We have developed our own means of conversing with auditors; our method focuses on keeping you and your best interest as a priority while working towards the best possible solution you can avail with the CRA. It is a must for us to exhaust all possible means to ensure we are on the same page as the auditor and that we both achieve the goals that the government has provided with the goals you are trying to achieve as well. We respect your requests for disclosures and favorable resolutions and we have our own ways in achieving them that you will not find in any other firm than us. 

  1. We are objective and share the same goals as you. 
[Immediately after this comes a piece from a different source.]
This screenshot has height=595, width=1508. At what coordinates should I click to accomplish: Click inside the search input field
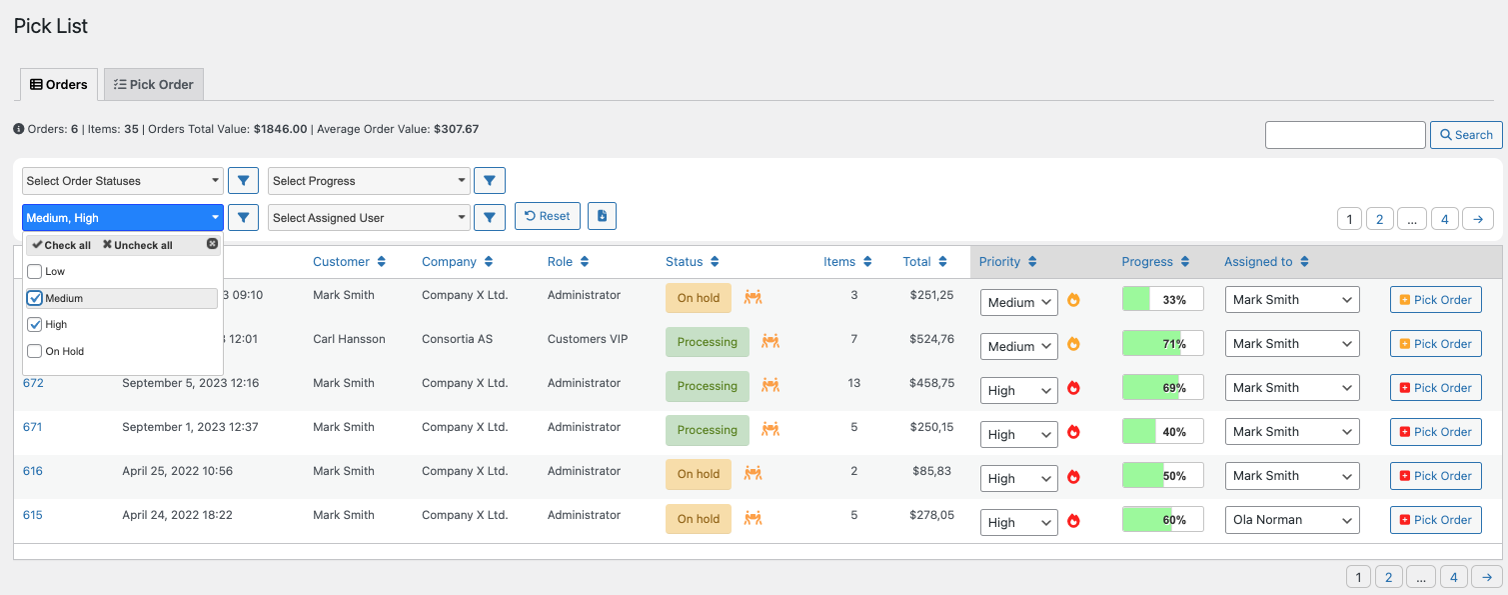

We do not let our emotions get into the way of finding the best resolution possible for you or your business. We share the same sentiments and we ensure that your reputation and established role in the lives of your customers will be highlighted as factors to be considered in our dealings on your behalf. Our clients would share personal experiences where we have given them the best version of the representation they have ever gotten due to our standards and 5 levels of professionalism mandated on all our dealings. We make your business personable through legal and objective means. 

We are here to work with you to get the best possible results, ensure your rights are protected and to guide you to the best ways in addressing your tax audit and to negotiate the best possible outcome while you achieve your business goals.